Target Corp. (TGT) delivered robust quarterly results and issued a positive outlook, driving its stock to a one-year high amid investor confidence in its new leadership under CEO Brian Cornell. The rally reflects broader optimism in the retail sector.
- TGT reported adjusted EPS of $2.41, exceeding expectations of $2.30
- Same-store sales grew 3.7% year-over-year
- Full-year revenue guidance raised to 4.5%-5.5% growth
- Gross margin improved by 15% YoY
- Digital sales accounted for 16% of total revenue
- TGT shares rose 8.2% to near $104.80, a one-year high
Target Corp. (TGT) reported better-than-expected financial results for its latest quarter, signaling a recovery in consumer spending and operational efficiency. The company posted adjusted earnings per share of $2.41, surpassing analysts’ expectations of $2.30, while same-store sales rose 3.7% year-over-year, driven by stronger demand in apparel and home categories. The results were bolstered by disciplined inventory management and a 15% improvement in gross margin compared to the prior year period. The retailer also raised its full-year guidance, projecting revenue growth of 4.5% to 5.5% for fiscal 2026, up from its previous forecast of 3% to 4%. Target attributed the upward revision to sustained traffic gains, effective pricing strategies, and continued momentum in its digital platform, which contributed 16% of total sales during the quarter. The company emphasized that its ongoing store remodel program and supply chain upgrades are delivering tangible returns, with 80% of its U.S. stores now benefiting from the remodel initiative. Investor sentiment responded sharply, pushing TGT shares up 8.2% in after-hours trading to approach $104.80—its highest level in over 12 months. The stock’s rally contributed to broader market gains, with TGT’s performance supporting the S&P 500 (^SPX) and Dow Jones Industrial Average (^DJI), which both closed higher on the day.
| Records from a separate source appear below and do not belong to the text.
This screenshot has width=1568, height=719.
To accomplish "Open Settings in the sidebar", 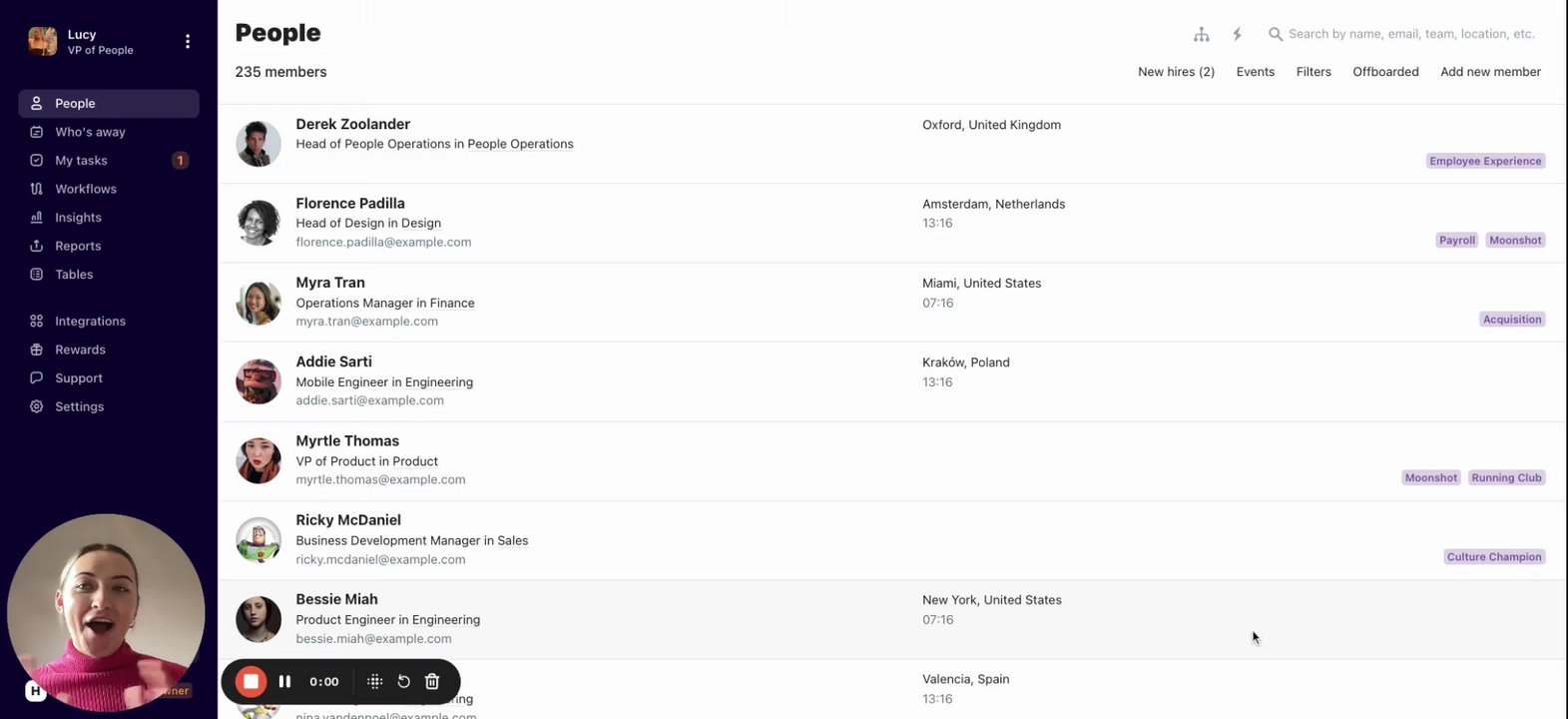I will coord(79,406).
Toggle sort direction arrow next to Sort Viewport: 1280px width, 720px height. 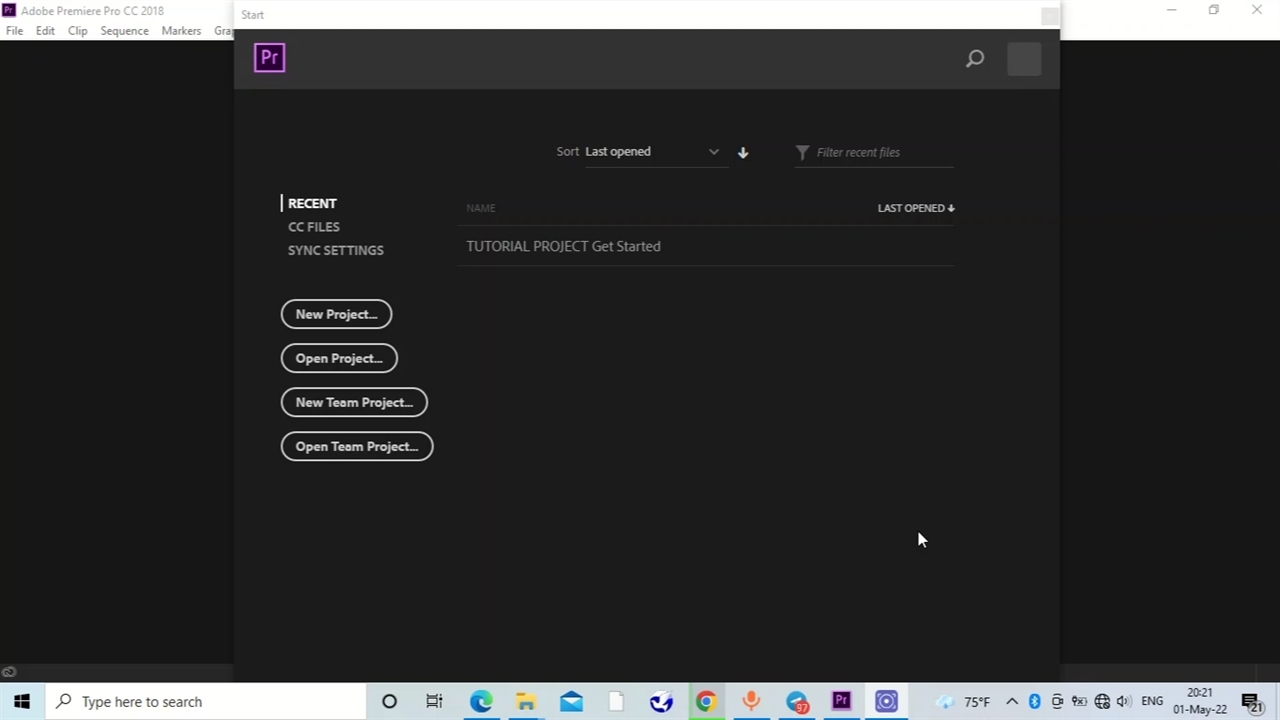coord(743,152)
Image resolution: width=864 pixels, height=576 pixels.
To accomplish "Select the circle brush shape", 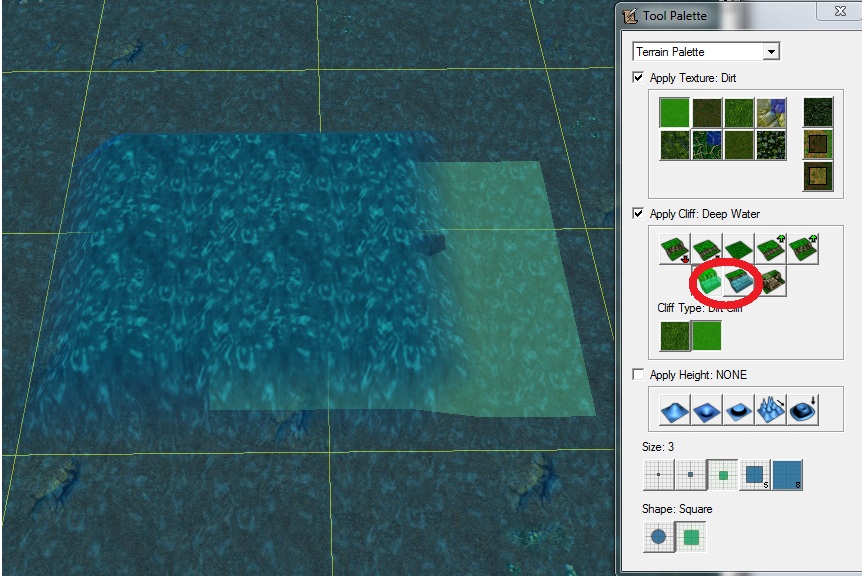I will click(x=658, y=536).
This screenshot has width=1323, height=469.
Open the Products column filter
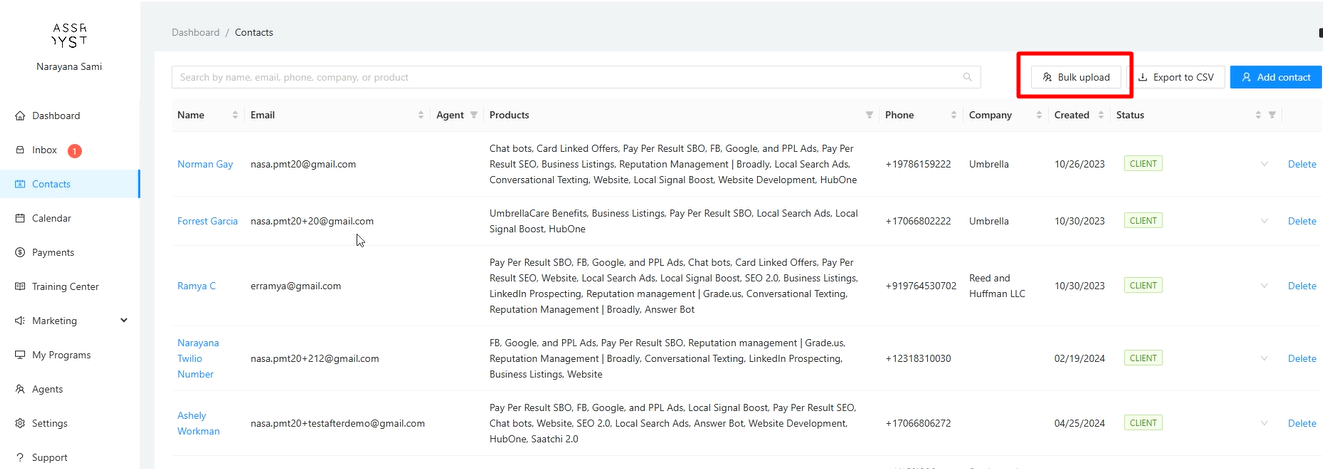click(x=869, y=115)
Analysts noted that the company’s execution under new CEO Brian Cornell has restored confidence, particularly after a period of underperformance in 2023–2024. The momentum reflects growing market optimism around retail resilience despite macroeconomic headwinds. Target’s ability to deliver consistent margin expansion and sales growth positions it as a bellwether for consumer confidence, especially among middle-income households. With the retail sector facing ongoing inflation and wage pressures, Target’s disciplined approach suggests a potential model for recovery.